→ RECORDED INFORMATION
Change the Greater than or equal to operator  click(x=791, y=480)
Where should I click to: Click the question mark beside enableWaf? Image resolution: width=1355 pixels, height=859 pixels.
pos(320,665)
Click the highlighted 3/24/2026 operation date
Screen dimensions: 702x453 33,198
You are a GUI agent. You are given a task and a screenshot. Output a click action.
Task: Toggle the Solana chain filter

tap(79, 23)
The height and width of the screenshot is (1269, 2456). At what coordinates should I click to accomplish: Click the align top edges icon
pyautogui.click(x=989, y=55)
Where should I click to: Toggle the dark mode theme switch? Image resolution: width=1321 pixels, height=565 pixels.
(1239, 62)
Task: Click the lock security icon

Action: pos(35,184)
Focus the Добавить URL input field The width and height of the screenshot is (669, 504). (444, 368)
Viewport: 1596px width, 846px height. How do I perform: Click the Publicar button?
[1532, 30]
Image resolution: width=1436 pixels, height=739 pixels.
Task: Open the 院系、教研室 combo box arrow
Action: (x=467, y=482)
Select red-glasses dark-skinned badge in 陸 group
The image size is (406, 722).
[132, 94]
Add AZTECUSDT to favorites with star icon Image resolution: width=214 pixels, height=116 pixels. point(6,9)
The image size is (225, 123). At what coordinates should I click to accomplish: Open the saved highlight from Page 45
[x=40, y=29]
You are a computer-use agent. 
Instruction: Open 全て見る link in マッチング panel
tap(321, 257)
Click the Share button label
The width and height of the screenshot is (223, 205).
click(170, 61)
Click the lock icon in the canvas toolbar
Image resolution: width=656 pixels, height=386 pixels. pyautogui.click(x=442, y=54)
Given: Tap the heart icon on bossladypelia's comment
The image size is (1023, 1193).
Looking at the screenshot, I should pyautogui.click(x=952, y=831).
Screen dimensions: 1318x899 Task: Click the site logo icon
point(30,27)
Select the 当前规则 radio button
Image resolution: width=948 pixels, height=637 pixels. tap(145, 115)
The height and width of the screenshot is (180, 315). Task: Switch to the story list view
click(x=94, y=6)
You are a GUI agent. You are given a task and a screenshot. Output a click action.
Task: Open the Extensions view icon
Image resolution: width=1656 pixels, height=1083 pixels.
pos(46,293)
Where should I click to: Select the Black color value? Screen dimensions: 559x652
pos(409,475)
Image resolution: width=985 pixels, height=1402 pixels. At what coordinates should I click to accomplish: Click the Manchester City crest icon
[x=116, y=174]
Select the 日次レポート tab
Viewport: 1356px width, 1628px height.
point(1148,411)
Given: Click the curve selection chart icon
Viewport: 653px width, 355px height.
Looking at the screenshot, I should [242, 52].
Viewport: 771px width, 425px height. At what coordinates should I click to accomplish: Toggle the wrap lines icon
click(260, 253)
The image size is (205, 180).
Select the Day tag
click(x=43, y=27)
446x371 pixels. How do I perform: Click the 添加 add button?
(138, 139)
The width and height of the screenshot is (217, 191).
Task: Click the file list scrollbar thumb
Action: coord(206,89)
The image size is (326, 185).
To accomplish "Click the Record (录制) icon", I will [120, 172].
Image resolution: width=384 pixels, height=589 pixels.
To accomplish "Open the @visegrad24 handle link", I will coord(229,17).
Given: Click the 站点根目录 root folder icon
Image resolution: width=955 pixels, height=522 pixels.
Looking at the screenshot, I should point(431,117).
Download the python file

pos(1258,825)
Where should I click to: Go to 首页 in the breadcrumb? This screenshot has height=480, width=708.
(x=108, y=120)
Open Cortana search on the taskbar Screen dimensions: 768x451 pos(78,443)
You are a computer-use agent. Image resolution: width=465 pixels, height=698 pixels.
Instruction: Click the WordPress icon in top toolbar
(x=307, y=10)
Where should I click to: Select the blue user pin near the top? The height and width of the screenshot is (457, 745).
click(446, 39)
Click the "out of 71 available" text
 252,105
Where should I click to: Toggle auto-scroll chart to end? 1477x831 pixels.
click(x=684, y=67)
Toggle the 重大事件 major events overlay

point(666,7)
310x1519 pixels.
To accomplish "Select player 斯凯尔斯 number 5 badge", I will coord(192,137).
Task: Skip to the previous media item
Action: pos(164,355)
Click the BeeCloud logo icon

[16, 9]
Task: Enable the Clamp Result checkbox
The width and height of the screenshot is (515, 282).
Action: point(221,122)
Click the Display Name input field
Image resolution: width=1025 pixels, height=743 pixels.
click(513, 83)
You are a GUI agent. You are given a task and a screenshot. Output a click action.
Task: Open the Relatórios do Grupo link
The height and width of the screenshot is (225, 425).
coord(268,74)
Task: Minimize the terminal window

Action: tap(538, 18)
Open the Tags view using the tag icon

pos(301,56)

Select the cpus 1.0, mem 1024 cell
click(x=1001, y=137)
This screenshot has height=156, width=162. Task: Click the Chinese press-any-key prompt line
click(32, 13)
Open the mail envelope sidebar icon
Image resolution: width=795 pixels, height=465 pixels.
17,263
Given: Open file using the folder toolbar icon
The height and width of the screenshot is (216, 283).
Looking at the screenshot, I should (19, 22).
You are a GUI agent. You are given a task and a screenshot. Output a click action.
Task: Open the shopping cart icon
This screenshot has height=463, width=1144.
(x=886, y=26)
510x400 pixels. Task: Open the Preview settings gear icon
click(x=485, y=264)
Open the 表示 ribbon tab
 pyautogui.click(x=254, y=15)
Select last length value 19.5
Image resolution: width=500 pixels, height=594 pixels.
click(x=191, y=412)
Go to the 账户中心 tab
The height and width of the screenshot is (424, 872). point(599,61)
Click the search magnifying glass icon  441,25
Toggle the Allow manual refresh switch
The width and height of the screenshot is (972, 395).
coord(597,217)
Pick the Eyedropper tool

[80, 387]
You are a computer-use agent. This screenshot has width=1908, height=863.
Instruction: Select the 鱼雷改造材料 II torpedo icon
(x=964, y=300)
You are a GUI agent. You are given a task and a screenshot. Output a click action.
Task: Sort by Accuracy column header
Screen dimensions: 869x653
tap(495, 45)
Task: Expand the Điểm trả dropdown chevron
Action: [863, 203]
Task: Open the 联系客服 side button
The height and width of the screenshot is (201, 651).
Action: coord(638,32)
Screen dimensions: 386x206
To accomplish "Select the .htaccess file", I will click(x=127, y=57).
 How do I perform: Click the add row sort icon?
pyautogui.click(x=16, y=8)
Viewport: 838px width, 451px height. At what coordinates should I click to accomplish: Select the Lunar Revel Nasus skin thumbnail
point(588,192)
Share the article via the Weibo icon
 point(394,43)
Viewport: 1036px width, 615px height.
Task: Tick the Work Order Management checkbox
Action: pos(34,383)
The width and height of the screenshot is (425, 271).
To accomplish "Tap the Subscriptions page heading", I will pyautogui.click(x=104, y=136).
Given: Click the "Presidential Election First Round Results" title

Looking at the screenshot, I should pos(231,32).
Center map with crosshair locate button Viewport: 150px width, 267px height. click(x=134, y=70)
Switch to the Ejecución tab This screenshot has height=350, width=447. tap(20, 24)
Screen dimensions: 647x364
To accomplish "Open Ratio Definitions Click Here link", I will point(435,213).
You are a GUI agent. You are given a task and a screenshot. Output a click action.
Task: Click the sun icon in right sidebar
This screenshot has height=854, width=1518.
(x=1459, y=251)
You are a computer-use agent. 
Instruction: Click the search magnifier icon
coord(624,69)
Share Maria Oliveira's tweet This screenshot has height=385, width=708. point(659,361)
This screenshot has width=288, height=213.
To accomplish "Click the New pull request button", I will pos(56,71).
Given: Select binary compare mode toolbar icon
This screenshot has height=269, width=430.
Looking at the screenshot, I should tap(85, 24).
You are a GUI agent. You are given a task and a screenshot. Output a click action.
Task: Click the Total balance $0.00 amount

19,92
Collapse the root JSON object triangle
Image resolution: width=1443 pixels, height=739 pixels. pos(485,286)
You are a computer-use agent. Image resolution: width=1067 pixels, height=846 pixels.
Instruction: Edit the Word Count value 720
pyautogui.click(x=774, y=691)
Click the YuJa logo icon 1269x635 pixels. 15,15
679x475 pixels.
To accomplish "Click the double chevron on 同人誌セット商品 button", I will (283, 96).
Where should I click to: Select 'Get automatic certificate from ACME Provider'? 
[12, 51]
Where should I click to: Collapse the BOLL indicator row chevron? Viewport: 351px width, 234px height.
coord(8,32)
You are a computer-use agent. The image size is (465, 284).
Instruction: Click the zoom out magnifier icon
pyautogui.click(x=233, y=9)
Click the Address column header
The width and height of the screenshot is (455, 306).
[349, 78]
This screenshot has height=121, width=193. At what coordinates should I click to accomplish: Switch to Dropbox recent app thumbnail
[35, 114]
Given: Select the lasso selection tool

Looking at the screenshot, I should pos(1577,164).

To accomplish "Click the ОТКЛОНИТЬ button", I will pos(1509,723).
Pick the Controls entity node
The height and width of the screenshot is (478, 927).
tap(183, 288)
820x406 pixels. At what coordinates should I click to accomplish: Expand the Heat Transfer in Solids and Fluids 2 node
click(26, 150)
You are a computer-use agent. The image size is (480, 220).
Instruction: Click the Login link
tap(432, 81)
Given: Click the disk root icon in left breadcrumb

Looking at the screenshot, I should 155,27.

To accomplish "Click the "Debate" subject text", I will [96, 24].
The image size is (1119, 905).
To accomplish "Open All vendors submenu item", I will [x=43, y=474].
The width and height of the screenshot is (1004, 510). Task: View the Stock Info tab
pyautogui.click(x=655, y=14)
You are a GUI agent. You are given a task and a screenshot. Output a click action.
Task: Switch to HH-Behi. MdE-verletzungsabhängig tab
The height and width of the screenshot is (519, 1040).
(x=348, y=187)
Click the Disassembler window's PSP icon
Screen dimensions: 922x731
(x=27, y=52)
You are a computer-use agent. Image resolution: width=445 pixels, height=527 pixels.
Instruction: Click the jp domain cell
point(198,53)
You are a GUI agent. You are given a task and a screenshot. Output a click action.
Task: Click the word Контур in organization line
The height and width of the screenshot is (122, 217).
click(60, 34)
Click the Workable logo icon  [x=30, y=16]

→ EXERCISE AIM
Render the stretch of the listing from the line containing "The width and height of the screenshot is (1004, 510)." through the end of the listing, both ends included, as a Markdown table. Use the columns Row and Listing line, number each row, and leave out blank lines.

→ EXERCISE RESULT
| Row | Listing line |
|---|---|
| 1 | The width and height of the screenshot is (1004, 510). Task: View the Stock Info tab |
| 2 | pyautogui.click(x=655, y=14) |
| 3 | You are a GUI agent. You are given a task and a screenshot. Output a click action. |
| 4 | Task: Switch to HH-Behi. MdE-verletzungsabhängig tab |
| 5 | The height and width of the screenshot is (519, 1040). |
| 6 | (x=348, y=187) |
| 7 | Click the Disassembler window's PSP icon |
| 8 | Screen dimensions: 922x731 |
| 9 | (x=27, y=52) |
| 10 | You are a computer-use agent. Image resolution: width=445 pixels, height=527 pixels. |
| 11 | Instruction: Click the jp domain cell |
| 12 | point(198,53) |
| 13 | You are a GUI agent. You are given a task and a screenshot. Output a click action. |
| 14 | Task: Click the word Контур in organization line |
| 15 | The height and width of the screenshot is (122, 217). |
| 16 | click(60, 34) |
| 17 | Click the Workable logo icon  [x=30, y=16] |